Hi Greg,
Wow you were quick in replying.
You said that if I'm using the OS in Finnish the FInnish speech will work.
The trouble here is that as I said in my initial mail, I'd actually like to
use the OS and apps in US English. However, I still do need Finnish
occcasionally such as on some Web pages and in e-mail.
Ideally I'd like to use Voice Over in English, as well. My current WIndows
reader let's me use the screen reader and its control descriptions in
English while lettting me switch the language in which the screen text is
spoken between US English and Finnish when needed. BAsed on your description
it sounds like this would be possible within Voice Over, right?
You are right in speculating that US English spoken with a Finnish accent
doesn't sound good at all. However, as Finnish is spoken roughly the same
way you write it, US English is actually very intelligible that way,
probably more so than it is pronounced in Swedish and other languages. it
still doesn't mean I'd like to listen to the majority of the text in US
English with Finnish pronounciation, though.
So it would seem to me that with the Finnish voices that the language
problem is out of the way at least mostly. I'll have to wait for Leopard to
come out to get Braille anyway and if Logic will some day work with Voice
Over, that would be a good time to switch then.
--
With kind regards Veli-Pekka Tätilä ([EMAIL PROTECTED])
Accessibility, game music, synthesizers and programming:
http://www.student.oulu.fi/~vtatila/
Greg Kearney wrote:
Hello;
I'll address the issue of Finnish speech as I have been dealing with
a similar issue with Swedish of late.
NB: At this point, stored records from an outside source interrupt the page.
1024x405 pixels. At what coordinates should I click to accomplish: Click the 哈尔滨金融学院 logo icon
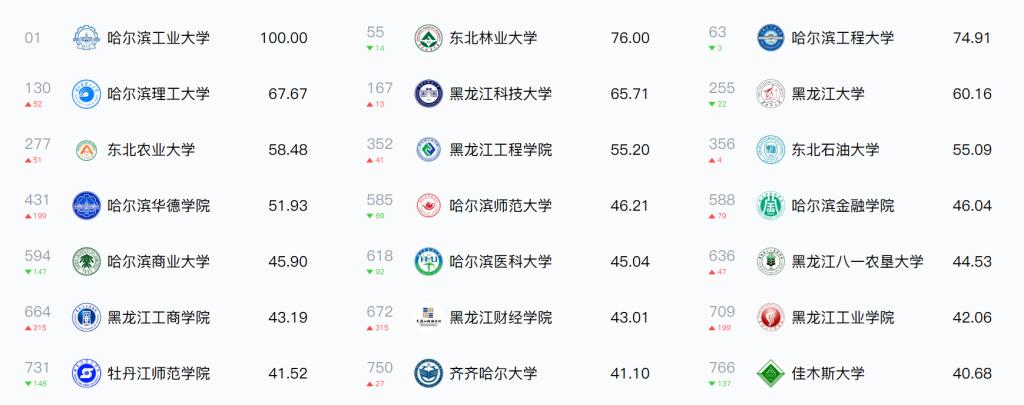[x=770, y=206]
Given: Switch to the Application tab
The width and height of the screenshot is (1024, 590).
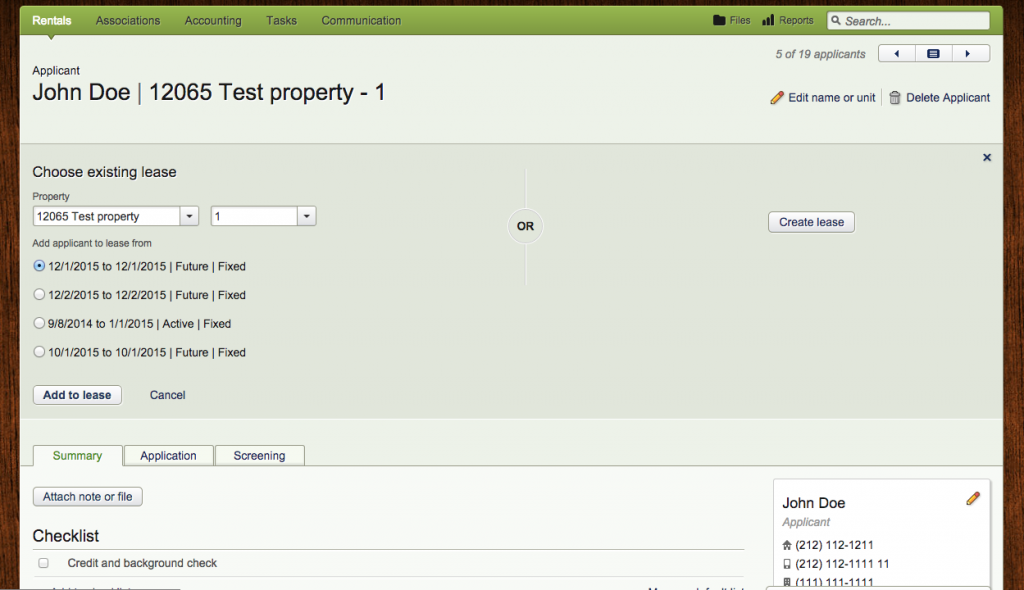Looking at the screenshot, I should point(168,455).
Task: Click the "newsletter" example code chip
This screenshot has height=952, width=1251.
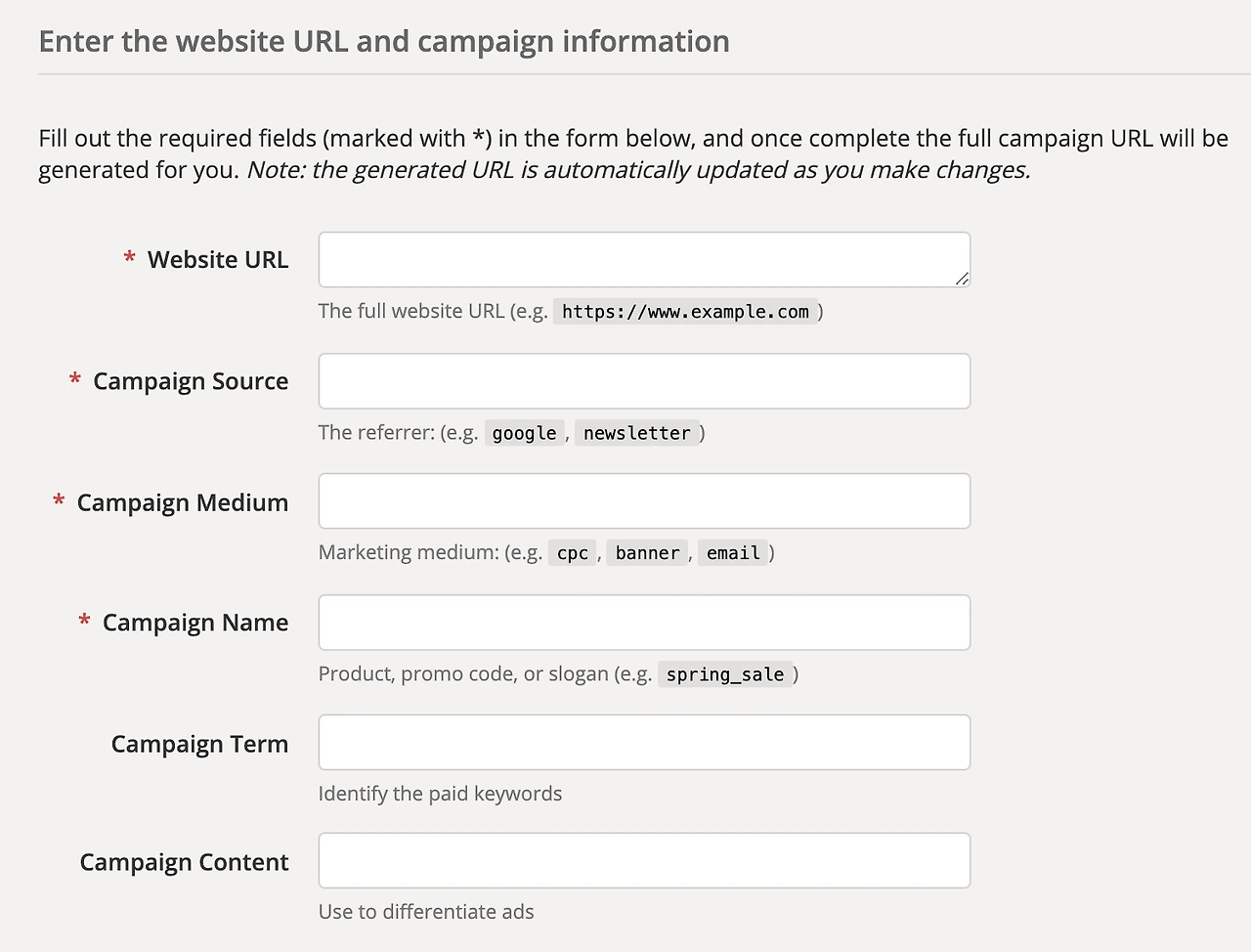Action: pyautogui.click(x=637, y=433)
Here is what I have found out.
If you are using the MacOS in Finnish and you have a Finnish voice
installed it will read the Finnish parts of the OS just fine. What is
rather odd is that there are some parts of VoiceOver which are only
in English at this point and those controls will be read in what I
can only describe as a very Finnish, or in my case Swedish, accent.
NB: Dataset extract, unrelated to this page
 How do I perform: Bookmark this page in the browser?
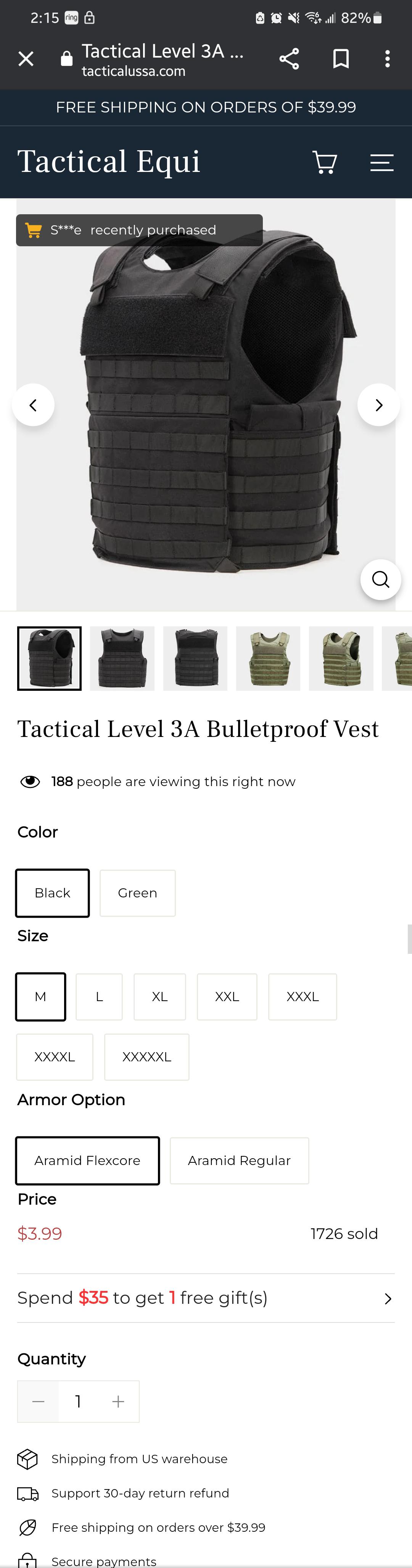point(340,58)
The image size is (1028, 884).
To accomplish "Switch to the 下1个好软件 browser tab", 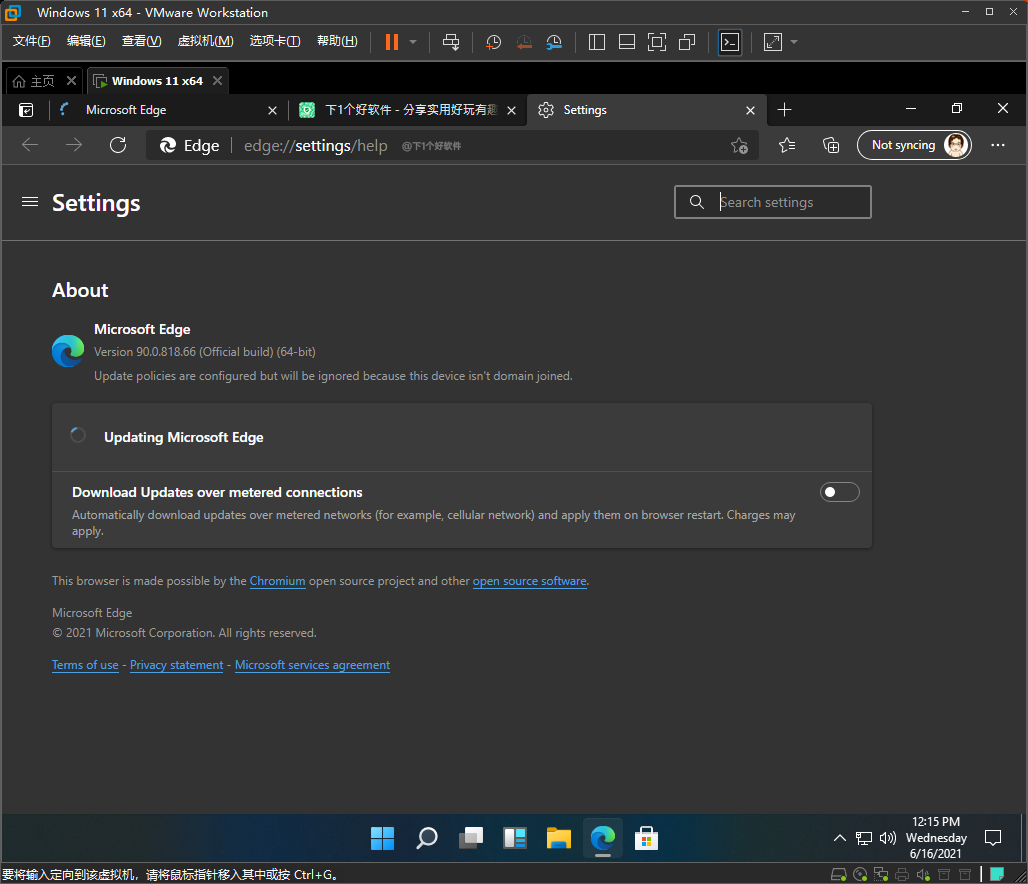I will pyautogui.click(x=410, y=110).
I haven't tried this with a Finnish voice and I don't know how it
would sound. I would be concerned that where as Swedish is a germanic
language and has many similarities with English such is not the case
with Finnish and how the Finnish voice would pronounce the English
interface might be very different.
It is possible to do a localization of the VoiceOver Utility into
Finnish. I could provide you the strings file to do this and then
build and installer that would insert the new localized items into
the VoiceOver Utility program. I've done this with Swedish and it
seems to work. You can set various parts of vocie over to speak in
various voices so for example the content could be in finnish while
other items would be read in an english voice. I could work on a
quick language/voice switcher for VoiceOver. That sounds like a good
idea.
<snip>
Finnish voices for the Mac can be obtained from AssistiveWare http://
www.assistiveware.com/index.php
On Feb 14, 2007, at 09:29 , Veli-Pekka Tätilä wrote:
<snip>
1. I'm using Finnish speech on the Web and for e-mail on a daily
basis so I need a Finnish speech synthesizer for OS X. The
alternative is to surf or read mail in Windows which is kinda lame.
Are there any Finnish speech synths for OS X and how expensive are
they? Also, Voice Over would need to switch the language in which
on-screen text is being read. Is that already possible via a hotkey
or will it be in Leopard? I don't mind the apps and screen reader
prompts being in English as I've always computed in English.
I do know there's a multi-lingual Linux synth called eSpeak which
can probably be compiled to OS X as well. HOwever, I or someone
else would have to write a wrapper to be able to use that via what-
ever speech API the OS and Voice Over are using which is no easy
feat. Going even more hacker, one possibility would be to run my
current SAPi 4 based Windows speech synth in a virtual machine and
then drive it via Windows and Mac wrappers plus a named pipe to the
virtual machine. VmWare server, for instance, includes the ability
to read or write a guest machine parallel or serial port as a named
pipe.
But the trouble with both of these solutions is that they would
require extra work and wouldn't thus be available out of the box
and might not even be feasible. I'd like to rest assured if that if
I'm going to get a new Mac , it will speak my mother tongue as well.